Todo eso se esfumó, sabemos, al cabo de un lustro. Siempre me impresionó cómo la vida de esa gente que quiero se deshizo de pronto en una tarde, aquel 18 de julio, para siempre. Mi abuelo Antonio se quedó trabajando en la ciudad sitiada y terminó dirigiendo un hospital hasta que lo metieron preso: pasó dos años en la cárcel de la calle de Santa Engracia, esperando cada noche que los guardias no dijeran su nombre cuando llamaban a los que serían asesinados al amanecer. Cuando por fin salió le prohibieron ejercer su oficio: él y los suyos —­los nuestros— lo tuvieron difícil. Su hijo, mi padre, fue despachado a la casa de un tío rico en Almería y así vivió los años de su adolescencia, un colegio de curas del franquismo provincial; la gran ventaja era que allí comía todos los días. Al fin, viendo que los demócratas globales sostenían al fascista local, mi abuelo Antonio decidió escaparse en una suerte de patera que cruzó desde Canarias hasta Venezuela. El resto de su familia, inocente de nada, pudo irse a Buenos Aires en un barco de veras.

Y ahí estaba mi padre, 20 años, en una tierra extraña, con su carga de timidez y desafío: estudió Medicina, se volvió comunista, desdeñó a sus compañeros frívolos —­como aquel Ernesto Guevara de la Serna, un chico chic—, sedujo a algunas chicas con su acento, sus ojos verdes, su melancolía. Entre ellas, unos años después, a mi madre Martha, una estudiante aventajada jovencita, judía de Buenos Aires. Mi padre Antonio se recibió de médico, se doctoró con una tesis sobre el daño de las anfetaminas, se hizo psiquiatra, se tomó todas esas anfetaminas para que nadie dudara de que era el más inteligente.

Muchos lo creyeron. Fue profesor en la Universidad de Buenos Aires, fue una voz de la izquierda de esos sesenta tan prometedores, fue un enviado de Guevara en esos barros y, tras su muerte, uno de los primeros en creer que Perón podía reemplazarlo; fue el marido de varias mujeres, fue el amigo de cuatro o cinco amigos y muchos más discípulos, autor de varios libros. Pero nunca dejó de tomar sus anfetas y a mediados de los setenta, cuando tuvo que volver a exiliarse, ya estaba muy jodido.

Se murió en su cama, en su ciudad natal que ya no conocía.

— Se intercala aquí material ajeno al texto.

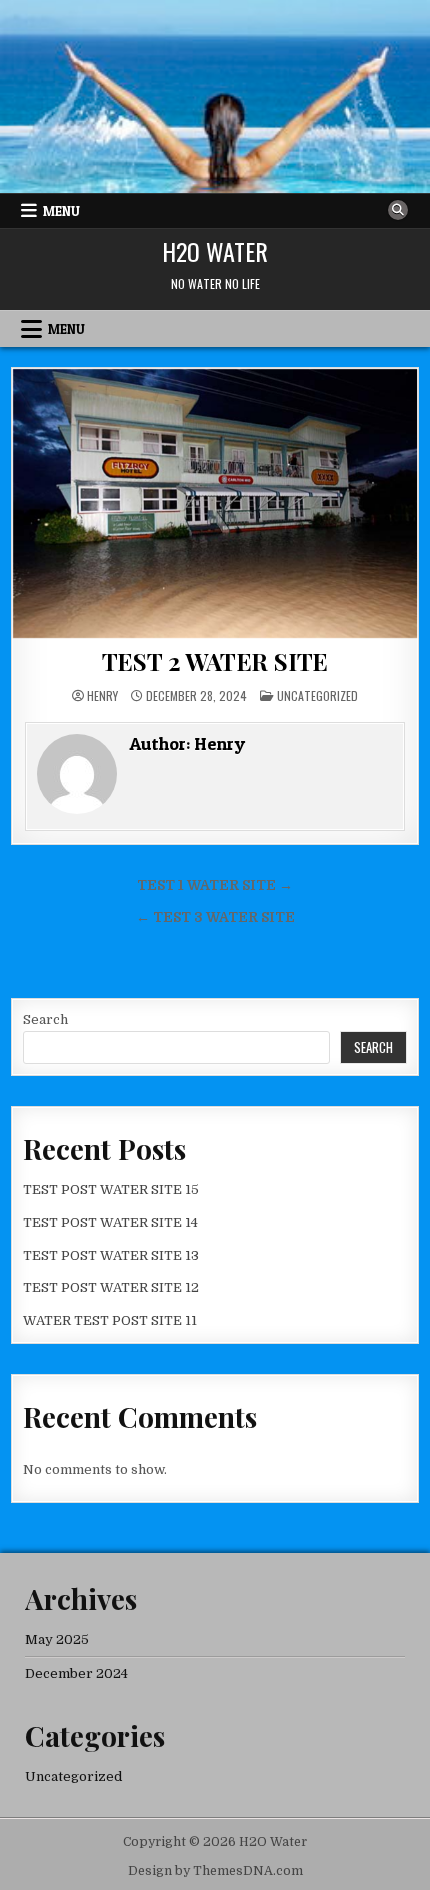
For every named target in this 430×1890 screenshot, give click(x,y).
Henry (102, 696)
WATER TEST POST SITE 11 (110, 1320)
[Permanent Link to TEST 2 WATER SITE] (215, 504)
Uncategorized (317, 695)
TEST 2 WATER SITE (215, 661)
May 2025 (57, 1639)
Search (45, 1019)
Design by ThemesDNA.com (215, 1871)
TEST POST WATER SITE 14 (110, 1222)
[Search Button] (398, 210)
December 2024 (76, 1673)
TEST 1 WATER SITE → (215, 885)
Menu (61, 211)
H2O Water (215, 251)
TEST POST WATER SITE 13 (111, 1255)
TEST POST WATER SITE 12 (111, 1287)
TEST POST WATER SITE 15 (111, 1189)
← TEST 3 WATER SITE (215, 917)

El exilio puede ser duro; exiliarse y volverse a exiliar es un exceso. Hoy recuerdo la fecha de su nacimiento pero su muerte me duele todavía. Vivió mucho, intenso, y vivió poco. Se murió, ya muy mal, a sus 58.

Yo creo que lo habría querido mejor si se hubiera preservado para nosotros, si no hubiera preferido quemarse para seguir brillando todo lo posible. Lo extraño: extraño a ese que fue para otros pero no para mí. Y al mismo tiempo me pregunto quién sería, quién ese chico que tuvo que rearmar su vida en tierra extraña —como yo, tres décadas después—, quién ese muchacho que quería ser lo que debía —lo que creía que debía— a cualquier precio, quién ese hombre que ganaba donde no le importaba y perdía en todo el resto, quién ese viejo de cincuenta y tantos que entendió que se le había acabado —y una noche trató de confirmarlo. "He tenido una buena vida...", empezaba el papel que me dejó: yo sólo espero que haya sido cierto.

Nunca podré saberlo. Me habría gustado tanto conocer a mi padre.